Il dibattito sul fine vita in Sardegna si arricchisce di un nuovo, doloroso capitolo, che mette in luce le difficoltà nell’applicazione della Legge Regionale n. 26 del 2025. Sebbene il caso si svolga a Sindia, provincia di Nuoro, le sue implicazioni risuonano in tutta l’Isola, inclusa la provincia di Sassari, riguardando il diritto universale alla dignità e alla tempestività delle risposte sanitarie.
Al centro dell’attenzione c’è Vittoria Gammone, 84 anni, da oltre due decenni affetta da una sclerosi multipla progressiva che l’ha resa semi-paralizzata e la tormenta con dolori cronici, resistenti anche alla morfina. La sua richiesta di suicidio medicalmente assistito, presentata alla ASL di Nuoro il 10 febbraio 2026, si è arenata in un labirinto burocratico durato ben 128 giorni, un’attesa inaccettabile e profondamente ingiusta.

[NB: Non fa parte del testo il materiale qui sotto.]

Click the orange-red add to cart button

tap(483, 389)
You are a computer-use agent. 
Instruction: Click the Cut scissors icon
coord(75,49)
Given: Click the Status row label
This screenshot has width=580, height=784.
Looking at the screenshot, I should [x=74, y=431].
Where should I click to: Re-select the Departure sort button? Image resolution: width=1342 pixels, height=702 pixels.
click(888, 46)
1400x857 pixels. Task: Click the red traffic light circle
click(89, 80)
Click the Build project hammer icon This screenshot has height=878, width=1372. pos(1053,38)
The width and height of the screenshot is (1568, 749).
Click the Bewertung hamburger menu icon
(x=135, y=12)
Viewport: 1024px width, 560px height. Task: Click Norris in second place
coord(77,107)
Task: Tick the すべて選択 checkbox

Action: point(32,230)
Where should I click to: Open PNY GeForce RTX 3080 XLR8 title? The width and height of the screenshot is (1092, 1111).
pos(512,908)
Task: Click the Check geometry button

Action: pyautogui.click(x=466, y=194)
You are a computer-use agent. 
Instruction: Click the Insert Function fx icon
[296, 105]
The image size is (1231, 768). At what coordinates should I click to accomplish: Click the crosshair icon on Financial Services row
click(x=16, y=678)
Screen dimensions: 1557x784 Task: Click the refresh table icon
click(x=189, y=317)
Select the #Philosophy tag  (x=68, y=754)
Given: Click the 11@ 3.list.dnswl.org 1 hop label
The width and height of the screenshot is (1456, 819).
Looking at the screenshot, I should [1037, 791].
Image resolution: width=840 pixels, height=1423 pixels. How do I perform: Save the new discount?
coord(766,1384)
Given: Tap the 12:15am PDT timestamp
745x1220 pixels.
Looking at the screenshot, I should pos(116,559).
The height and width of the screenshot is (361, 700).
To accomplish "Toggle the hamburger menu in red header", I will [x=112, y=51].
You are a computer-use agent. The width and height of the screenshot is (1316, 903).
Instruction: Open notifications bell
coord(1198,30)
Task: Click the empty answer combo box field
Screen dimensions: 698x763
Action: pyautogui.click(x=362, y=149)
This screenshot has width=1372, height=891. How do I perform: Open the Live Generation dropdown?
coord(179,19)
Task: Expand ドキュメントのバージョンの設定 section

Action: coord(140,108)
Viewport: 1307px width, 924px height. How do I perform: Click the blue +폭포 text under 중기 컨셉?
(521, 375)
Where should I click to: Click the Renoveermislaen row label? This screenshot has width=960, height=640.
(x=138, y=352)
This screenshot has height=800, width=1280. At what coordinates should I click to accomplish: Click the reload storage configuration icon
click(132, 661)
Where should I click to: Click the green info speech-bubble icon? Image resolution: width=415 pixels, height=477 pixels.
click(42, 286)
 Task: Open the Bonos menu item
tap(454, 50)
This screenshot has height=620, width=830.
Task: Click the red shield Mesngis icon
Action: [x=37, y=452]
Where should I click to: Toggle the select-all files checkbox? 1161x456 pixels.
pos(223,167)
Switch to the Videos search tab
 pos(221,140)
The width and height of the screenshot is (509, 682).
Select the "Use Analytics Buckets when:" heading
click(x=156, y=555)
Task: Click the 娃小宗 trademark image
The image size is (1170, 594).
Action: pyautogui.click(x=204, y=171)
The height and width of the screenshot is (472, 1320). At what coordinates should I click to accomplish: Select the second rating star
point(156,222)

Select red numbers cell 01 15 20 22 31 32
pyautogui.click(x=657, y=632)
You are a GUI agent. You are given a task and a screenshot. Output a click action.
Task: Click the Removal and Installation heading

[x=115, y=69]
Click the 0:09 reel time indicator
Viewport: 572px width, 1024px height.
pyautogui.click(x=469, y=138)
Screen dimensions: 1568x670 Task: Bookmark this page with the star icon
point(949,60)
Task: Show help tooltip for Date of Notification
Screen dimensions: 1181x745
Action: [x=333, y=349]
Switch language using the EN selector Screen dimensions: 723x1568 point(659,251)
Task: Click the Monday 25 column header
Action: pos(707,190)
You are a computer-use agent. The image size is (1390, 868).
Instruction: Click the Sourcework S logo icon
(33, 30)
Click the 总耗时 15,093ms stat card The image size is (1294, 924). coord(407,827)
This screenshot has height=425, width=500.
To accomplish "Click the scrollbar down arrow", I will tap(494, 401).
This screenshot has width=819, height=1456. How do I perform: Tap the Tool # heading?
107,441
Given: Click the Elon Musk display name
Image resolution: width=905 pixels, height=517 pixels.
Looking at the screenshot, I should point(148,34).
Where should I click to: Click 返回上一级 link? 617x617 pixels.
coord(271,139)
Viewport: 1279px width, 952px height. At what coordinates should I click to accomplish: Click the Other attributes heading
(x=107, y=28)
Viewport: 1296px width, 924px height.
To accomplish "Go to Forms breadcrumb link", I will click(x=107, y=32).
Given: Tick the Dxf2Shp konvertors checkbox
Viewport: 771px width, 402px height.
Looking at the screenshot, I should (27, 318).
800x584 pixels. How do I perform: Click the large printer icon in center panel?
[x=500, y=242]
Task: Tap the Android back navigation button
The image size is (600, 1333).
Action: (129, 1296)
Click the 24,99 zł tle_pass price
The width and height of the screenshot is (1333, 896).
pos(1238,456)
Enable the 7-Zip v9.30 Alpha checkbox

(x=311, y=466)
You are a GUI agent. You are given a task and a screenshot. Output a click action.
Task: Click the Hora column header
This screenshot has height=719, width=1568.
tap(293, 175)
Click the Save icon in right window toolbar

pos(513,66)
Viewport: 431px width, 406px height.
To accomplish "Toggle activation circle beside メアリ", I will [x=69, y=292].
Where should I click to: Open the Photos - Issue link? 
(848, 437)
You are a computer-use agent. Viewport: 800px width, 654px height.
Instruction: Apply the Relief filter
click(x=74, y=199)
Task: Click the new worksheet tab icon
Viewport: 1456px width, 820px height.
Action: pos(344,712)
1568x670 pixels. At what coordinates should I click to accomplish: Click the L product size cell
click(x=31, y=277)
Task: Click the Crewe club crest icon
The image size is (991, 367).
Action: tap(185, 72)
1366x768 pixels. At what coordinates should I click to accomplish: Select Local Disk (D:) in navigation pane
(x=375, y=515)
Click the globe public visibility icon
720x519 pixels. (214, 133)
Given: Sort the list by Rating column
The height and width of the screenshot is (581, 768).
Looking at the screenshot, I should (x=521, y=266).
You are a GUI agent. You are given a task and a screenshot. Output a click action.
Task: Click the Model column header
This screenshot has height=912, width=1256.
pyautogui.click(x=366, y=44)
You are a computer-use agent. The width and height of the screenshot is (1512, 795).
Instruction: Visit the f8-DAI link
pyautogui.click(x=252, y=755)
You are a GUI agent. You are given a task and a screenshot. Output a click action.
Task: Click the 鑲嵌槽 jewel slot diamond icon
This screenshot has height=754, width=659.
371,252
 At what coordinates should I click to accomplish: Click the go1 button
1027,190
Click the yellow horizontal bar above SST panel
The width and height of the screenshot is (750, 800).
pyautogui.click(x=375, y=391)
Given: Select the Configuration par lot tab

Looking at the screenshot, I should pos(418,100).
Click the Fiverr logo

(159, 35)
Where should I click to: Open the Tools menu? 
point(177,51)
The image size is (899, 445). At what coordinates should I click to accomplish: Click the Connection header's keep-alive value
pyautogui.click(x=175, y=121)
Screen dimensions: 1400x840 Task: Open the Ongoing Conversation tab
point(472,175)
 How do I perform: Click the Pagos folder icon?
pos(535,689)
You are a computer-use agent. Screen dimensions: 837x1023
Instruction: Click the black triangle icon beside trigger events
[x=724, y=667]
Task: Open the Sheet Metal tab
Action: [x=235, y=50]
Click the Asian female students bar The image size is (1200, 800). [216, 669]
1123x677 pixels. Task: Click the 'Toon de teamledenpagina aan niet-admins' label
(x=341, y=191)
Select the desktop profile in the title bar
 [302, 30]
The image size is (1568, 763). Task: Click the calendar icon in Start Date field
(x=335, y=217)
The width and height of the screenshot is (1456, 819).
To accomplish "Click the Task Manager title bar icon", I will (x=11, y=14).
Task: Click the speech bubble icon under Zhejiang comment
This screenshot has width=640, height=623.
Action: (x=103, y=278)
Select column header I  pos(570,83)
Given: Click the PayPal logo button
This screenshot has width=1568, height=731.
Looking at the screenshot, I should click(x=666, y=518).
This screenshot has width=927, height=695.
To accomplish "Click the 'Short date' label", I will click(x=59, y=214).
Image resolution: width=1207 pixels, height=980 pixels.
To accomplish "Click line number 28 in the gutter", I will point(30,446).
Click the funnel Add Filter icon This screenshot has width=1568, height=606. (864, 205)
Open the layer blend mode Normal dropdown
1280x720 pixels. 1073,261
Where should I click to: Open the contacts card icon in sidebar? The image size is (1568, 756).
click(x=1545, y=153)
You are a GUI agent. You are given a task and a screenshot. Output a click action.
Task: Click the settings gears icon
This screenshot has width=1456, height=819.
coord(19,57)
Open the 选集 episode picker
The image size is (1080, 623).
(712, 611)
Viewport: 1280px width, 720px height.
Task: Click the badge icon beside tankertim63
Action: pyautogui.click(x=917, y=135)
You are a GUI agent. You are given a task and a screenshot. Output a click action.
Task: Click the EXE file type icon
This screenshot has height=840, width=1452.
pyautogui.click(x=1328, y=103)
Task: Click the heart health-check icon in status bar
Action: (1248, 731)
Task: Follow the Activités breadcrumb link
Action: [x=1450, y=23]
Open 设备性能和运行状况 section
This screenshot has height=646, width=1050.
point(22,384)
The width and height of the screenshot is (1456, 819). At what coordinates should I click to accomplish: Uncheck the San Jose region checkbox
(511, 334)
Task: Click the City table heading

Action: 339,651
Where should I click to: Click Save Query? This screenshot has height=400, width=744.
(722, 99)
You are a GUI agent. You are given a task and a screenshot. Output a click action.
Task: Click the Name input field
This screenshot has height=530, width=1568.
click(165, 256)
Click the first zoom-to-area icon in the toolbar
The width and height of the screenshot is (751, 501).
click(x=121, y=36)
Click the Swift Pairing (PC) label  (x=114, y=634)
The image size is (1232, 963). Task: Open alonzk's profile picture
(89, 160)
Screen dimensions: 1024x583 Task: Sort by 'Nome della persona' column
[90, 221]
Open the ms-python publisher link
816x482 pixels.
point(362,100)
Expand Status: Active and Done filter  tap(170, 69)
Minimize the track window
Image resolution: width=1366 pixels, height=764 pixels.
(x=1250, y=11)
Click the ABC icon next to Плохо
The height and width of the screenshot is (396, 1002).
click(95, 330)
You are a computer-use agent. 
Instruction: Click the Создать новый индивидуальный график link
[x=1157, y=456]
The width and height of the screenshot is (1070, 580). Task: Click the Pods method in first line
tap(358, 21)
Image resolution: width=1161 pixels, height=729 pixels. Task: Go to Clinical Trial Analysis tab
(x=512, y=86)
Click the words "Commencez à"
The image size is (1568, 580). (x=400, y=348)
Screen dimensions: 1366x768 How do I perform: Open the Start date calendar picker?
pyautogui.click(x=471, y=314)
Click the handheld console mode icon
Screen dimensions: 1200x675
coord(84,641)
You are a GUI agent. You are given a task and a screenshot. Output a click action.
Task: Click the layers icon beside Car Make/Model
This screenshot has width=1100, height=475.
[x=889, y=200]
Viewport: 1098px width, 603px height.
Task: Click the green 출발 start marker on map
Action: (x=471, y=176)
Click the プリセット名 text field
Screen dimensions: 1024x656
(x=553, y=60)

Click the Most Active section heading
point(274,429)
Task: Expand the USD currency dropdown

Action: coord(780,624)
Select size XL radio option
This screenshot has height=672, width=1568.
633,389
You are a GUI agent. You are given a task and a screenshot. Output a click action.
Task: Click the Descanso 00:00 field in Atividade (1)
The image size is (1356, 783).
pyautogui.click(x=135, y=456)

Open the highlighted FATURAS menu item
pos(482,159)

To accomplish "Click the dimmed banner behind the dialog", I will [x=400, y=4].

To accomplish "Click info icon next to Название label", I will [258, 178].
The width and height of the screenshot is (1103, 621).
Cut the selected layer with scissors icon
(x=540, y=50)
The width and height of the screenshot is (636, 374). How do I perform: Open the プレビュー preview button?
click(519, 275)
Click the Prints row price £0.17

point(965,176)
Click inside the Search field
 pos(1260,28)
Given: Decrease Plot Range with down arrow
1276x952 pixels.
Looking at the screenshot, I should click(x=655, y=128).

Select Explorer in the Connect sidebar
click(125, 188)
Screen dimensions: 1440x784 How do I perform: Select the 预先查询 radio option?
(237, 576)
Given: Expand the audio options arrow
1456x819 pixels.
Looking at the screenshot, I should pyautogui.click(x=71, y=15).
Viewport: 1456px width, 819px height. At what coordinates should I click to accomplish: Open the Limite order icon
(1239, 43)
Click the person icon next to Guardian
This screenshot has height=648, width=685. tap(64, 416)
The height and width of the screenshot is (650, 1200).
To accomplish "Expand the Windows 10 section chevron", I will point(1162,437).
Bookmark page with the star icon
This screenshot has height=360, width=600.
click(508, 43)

La normativa sarda, la seconda in Italia in materia, prevede l’istituzione di una commissione multidisciplinare permanente in ogni ASL, con il compito di valutare i requisiti del paziente entro soli dieci giorni. Tuttavia, a Nuoro, questa commissione è stata nominata solo il 22 aprile 2026, e solo dopo l’intervento dell’associazione Tonino Pascali-Sardegna Radicale. Nonostante ciò, a distanza di oltre 55 giorni dalla nomina, alcuna valutazione di merito è stata ancora formulata.
Un percorso clinico preliminare per la terapia del dolore è in corso, ma i tempi biblici evidenziano una drammatica distanza tra l’intento legislativo e la realtà operativa. “Dopo 55 giorni dalla nomina della Commissione auspichiamo nel rispetto della sofferenza di Vittoria e di chi si rivolge alle istituzioni, dei tempi più brevi di risposta”, ha dichiarato Laura Di Napoli dell’associazione, un appello che merita attenzione da ogni angolo della Sardegna, compresa la nostra provincia di Sassari, per garantire che la legge sia davvero al servizio dei cittadini più vulnerabili.